* Begin Provided entries *
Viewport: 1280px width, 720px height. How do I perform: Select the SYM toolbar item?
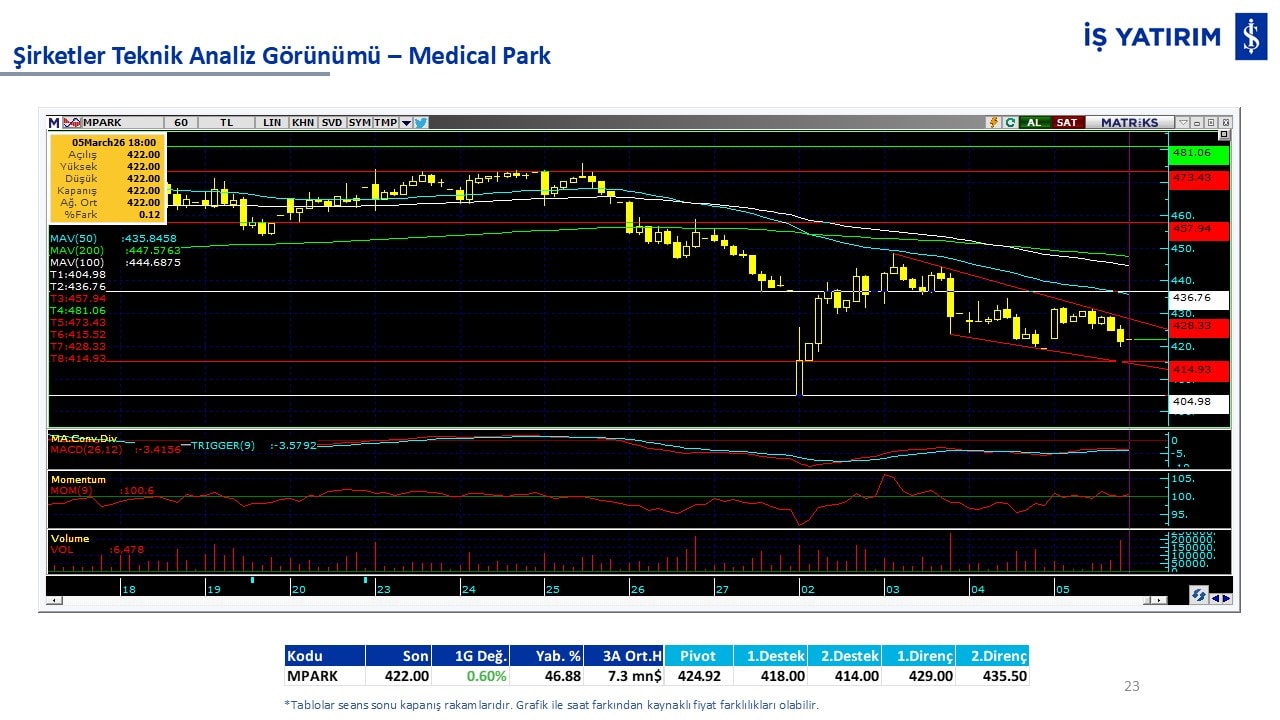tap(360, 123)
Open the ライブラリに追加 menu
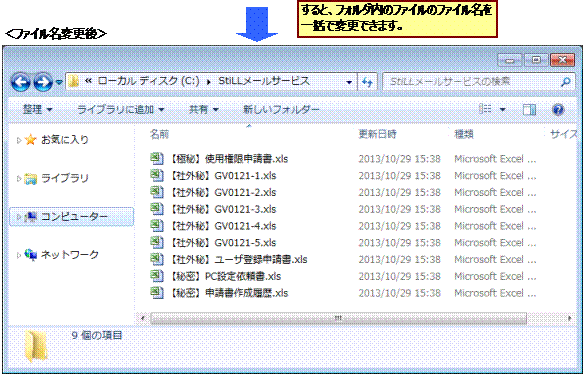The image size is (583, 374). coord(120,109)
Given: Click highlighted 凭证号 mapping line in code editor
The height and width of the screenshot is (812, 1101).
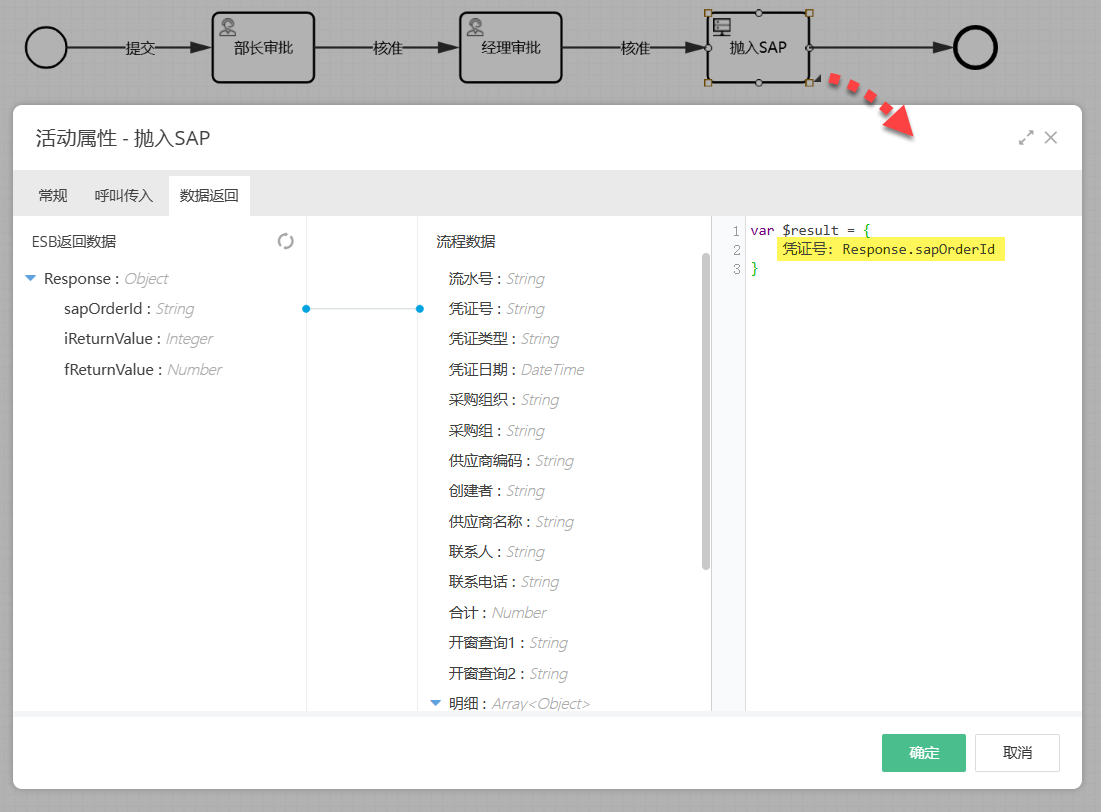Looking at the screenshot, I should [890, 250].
* End Provided entries *
### What is asked
Please repeat the records above, substituting "toolbar button" for "toolbar item" and changing nothing else. Omit the pictures.

### Answer to this problem
Viewport: 1280px width, 720px height. How do I perform: Select the SYM toolbar button?
tap(360, 123)
Open the ライブラリに追加 menu
The image size is (583, 374). coord(120,109)
Given: Click highlighted 凭证号 mapping line in code editor
The height and width of the screenshot is (812, 1101).
Looking at the screenshot, I should [890, 250].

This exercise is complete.